START Records

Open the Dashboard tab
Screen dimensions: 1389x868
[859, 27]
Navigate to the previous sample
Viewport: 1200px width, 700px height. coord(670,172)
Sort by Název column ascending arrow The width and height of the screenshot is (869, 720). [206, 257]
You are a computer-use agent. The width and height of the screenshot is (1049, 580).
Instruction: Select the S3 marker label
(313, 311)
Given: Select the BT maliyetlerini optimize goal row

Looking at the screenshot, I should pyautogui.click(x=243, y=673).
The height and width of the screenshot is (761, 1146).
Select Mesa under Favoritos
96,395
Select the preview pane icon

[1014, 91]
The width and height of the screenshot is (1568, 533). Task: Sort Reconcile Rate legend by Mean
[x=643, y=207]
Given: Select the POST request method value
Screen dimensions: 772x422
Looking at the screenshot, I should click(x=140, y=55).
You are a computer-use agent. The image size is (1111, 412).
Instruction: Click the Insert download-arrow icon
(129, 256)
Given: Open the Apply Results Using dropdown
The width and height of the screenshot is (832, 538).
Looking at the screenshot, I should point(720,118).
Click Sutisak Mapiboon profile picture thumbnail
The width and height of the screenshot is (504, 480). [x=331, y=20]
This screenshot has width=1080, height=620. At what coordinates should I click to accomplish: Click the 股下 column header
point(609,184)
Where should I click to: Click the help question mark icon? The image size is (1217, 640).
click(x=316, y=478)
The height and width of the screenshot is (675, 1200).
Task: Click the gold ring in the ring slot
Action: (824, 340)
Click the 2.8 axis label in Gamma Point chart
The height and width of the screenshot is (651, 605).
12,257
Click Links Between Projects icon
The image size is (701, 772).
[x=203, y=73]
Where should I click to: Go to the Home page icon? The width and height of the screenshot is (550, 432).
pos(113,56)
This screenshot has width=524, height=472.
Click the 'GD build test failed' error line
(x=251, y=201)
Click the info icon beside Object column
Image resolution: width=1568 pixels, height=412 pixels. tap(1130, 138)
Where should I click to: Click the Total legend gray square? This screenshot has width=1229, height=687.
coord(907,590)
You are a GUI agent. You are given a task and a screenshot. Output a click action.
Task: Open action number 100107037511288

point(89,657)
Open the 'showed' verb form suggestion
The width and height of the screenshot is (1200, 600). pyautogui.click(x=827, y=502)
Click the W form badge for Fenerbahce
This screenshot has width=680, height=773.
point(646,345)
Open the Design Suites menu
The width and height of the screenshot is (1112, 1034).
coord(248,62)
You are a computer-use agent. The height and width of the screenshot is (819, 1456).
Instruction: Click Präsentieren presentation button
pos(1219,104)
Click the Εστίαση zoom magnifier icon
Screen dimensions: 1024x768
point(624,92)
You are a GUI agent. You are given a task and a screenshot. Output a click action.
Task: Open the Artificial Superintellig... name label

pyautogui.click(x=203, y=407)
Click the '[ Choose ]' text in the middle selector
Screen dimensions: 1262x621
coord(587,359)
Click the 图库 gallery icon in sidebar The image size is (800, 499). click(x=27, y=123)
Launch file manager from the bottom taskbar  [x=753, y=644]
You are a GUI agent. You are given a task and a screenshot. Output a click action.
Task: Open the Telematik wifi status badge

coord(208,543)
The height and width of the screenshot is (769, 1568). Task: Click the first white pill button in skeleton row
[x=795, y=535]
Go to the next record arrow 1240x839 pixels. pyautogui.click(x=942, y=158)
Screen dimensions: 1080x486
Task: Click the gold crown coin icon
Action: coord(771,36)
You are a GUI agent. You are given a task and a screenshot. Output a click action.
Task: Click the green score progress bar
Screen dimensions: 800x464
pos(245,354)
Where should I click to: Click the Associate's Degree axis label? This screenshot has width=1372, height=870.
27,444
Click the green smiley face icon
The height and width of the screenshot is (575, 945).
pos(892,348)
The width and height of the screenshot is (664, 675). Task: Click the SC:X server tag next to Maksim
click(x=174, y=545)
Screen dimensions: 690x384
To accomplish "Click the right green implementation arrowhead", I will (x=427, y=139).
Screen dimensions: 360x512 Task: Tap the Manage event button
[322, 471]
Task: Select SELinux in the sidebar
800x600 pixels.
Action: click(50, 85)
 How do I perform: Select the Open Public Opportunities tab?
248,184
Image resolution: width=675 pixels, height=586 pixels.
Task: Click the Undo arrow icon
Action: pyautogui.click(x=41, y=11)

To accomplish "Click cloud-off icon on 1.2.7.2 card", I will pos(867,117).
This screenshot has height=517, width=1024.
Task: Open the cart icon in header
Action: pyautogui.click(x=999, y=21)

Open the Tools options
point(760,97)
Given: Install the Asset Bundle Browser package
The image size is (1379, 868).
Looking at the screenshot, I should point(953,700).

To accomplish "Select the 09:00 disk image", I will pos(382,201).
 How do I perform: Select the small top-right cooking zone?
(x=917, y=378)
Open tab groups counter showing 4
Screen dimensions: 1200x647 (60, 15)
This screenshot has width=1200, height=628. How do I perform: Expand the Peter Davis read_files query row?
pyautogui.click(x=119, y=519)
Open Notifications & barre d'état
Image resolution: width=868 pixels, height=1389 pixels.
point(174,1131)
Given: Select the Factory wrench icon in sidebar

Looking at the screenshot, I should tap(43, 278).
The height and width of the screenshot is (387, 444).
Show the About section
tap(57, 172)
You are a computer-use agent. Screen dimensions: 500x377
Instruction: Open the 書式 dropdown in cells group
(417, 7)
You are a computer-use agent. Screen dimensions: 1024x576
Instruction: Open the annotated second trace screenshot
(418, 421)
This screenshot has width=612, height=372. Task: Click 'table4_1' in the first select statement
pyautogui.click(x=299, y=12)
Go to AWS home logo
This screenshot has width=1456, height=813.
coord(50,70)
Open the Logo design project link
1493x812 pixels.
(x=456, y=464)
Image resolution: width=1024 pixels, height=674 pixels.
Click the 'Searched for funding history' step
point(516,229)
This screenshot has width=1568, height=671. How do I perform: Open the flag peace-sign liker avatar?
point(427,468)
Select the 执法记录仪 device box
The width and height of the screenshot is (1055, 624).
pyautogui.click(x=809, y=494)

END Records

● **Exercise instructions**:
The response should be an exact repeat of the data above.

● **Task answer**:
Open the Dashboard tab
Screen dimensions: 1389x868
[859, 27]
Navigate to the previous sample
Viewport: 1200px width, 700px height. coord(670,172)
Sort by Název column ascending arrow The width and height of the screenshot is (869, 720). [206, 257]
You are a computer-use agent. The width and height of the screenshot is (1049, 580).
Instruction: Select the S3 marker label
(313, 311)
Given: Select the BT maliyetlerini optimize goal row

Looking at the screenshot, I should pyautogui.click(x=243, y=673).
The height and width of the screenshot is (761, 1146).
Select Mesa under Favoritos
96,395
Select the preview pane icon

[1014, 91]
The width and height of the screenshot is (1568, 533). Task: Sort Reconcile Rate legend by Mean
[x=643, y=207]
Given: Select the POST request method value
Screen dimensions: 772x422
Looking at the screenshot, I should click(x=140, y=55).
You are a computer-use agent. The image size is (1111, 412).
Instruction: Click the Insert download-arrow icon
(129, 256)
Given: Open the Apply Results Using dropdown
The width and height of the screenshot is (832, 538).
Looking at the screenshot, I should point(720,118).
Click Sutisak Mapiboon profile picture thumbnail
The width and height of the screenshot is (504, 480). [x=331, y=20]
This screenshot has width=1080, height=620. At what coordinates should I click to accomplish: Click the 股下 column header
point(609,184)
Where should I click to: Click the help question mark icon? The image size is (1217, 640).
click(x=316, y=478)
The height and width of the screenshot is (675, 1200).
Task: Click the gold ring in the ring slot
Action: (824, 340)
Click the 2.8 axis label in Gamma Point chart
The height and width of the screenshot is (651, 605).
12,257
Click Links Between Projects icon
The image size is (701, 772).
[x=203, y=73]
Where should I click to: Go to the Home page icon? The width and height of the screenshot is (550, 432).
pos(113,56)
This screenshot has width=524, height=472.
Click the 'GD build test failed' error line
(x=251, y=201)
Click the info icon beside Object column
Image resolution: width=1568 pixels, height=412 pixels. tap(1130, 138)
Where should I click to: Click the Total legend gray square? This screenshot has width=1229, height=687.
coord(907,590)
You are a GUI agent. You are given a task and a screenshot. Output a click action.
Task: Open action number 100107037511288

point(89,657)
Open the 'showed' verb form suggestion
The width and height of the screenshot is (1200, 600). pyautogui.click(x=827, y=502)
Click the W form badge for Fenerbahce
This screenshot has width=680, height=773.
point(646,345)
Open the Design Suites menu
The width and height of the screenshot is (1112, 1034).
coord(248,62)
You are a computer-use agent. The height and width of the screenshot is (819, 1456).
Instruction: Click Präsentieren presentation button
pos(1219,104)
Click the Εστίαση zoom magnifier icon
Screen dimensions: 1024x768
point(624,92)
You are a GUI agent. You are given a task and a screenshot. Output a click action.
Task: Open the Artificial Superintellig... name label

pyautogui.click(x=203, y=407)
Click the '[ Choose ]' text in the middle selector
Screen dimensions: 1262x621
coord(587,359)
Click the 图库 gallery icon in sidebar The image size is (800, 499). click(x=27, y=123)
Launch file manager from the bottom taskbar  [x=753, y=644]
You are a GUI agent. You are given a task and a screenshot. Output a click action.
Task: Open the Telematik wifi status badge

coord(208,543)
The height and width of the screenshot is (769, 1568). Task: Click the first white pill button in skeleton row
[x=795, y=535]
Go to the next record arrow 1240x839 pixels. pyautogui.click(x=942, y=158)
Screen dimensions: 1080x486
Task: Click the gold crown coin icon
Action: coord(771,36)
You are a GUI agent. You are given a task and a screenshot. Output a click action.
Task: Click the green score progress bar
Screen dimensions: 800x464
pos(245,354)
Where should I click to: Click the Associate's Degree axis label? This screenshot has width=1372, height=870.
27,444
Click the green smiley face icon
The height and width of the screenshot is (575, 945).
pos(892,348)
The width and height of the screenshot is (664, 675). Task: Click the SC:X server tag next to Maksim
click(x=174, y=545)
Screen dimensions: 690x384
To accomplish "Click the right green implementation arrowhead", I will (x=427, y=139).
Screen dimensions: 360x512 Task: Tap the Manage event button
[322, 471]
Task: Select SELinux in the sidebar
800x600 pixels.
Action: click(50, 85)
 How do I perform: Select the Open Public Opportunities tab?
248,184
Image resolution: width=675 pixels, height=586 pixels.
Task: Click the Undo arrow icon
Action: pyautogui.click(x=41, y=11)

To accomplish "Click cloud-off icon on 1.2.7.2 card", I will pos(867,117).
This screenshot has height=517, width=1024.
Task: Open the cart icon in header
Action: pyautogui.click(x=999, y=21)

Open the Tools options
point(760,97)
Given: Install the Asset Bundle Browser package
The image size is (1379, 868).
Looking at the screenshot, I should point(953,700).

To accomplish "Select the 09:00 disk image", I will pos(382,201).
 How do I perform: Select the small top-right cooking zone?
(x=917, y=378)
Open tab groups counter showing 4
Screen dimensions: 1200x647 (60, 15)
This screenshot has width=1200, height=628. How do I perform: Expand the Peter Davis read_files query row?
pyautogui.click(x=119, y=519)
Open Notifications & barre d'état
Image resolution: width=868 pixels, height=1389 pixels.
point(174,1131)
Given: Select the Factory wrench icon in sidebar

Looking at the screenshot, I should tap(43, 278).
The height and width of the screenshot is (387, 444).
Show the About section
tap(57, 172)
You are a computer-use agent. Screen dimensions: 500x377
Instruction: Open the 書式 dropdown in cells group
(417, 7)
You are a computer-use agent. Screen dimensions: 1024x576
Instruction: Open the annotated second trace screenshot
(418, 421)
This screenshot has width=612, height=372. Task: Click 'table4_1' in the first select statement
pyautogui.click(x=299, y=12)
Go to AWS home logo
This screenshot has width=1456, height=813.
coord(50,70)
Open the Logo design project link
1493x812 pixels.
(x=456, y=464)
Image resolution: width=1024 pixels, height=674 pixels.
Click the 'Searched for funding history' step
point(516,229)
This screenshot has width=1568, height=671. How do I perform: Open the flag peace-sign liker avatar?
point(427,468)
Select the 执法记录仪 device box
The width and height of the screenshot is (1055, 624).
pyautogui.click(x=809, y=494)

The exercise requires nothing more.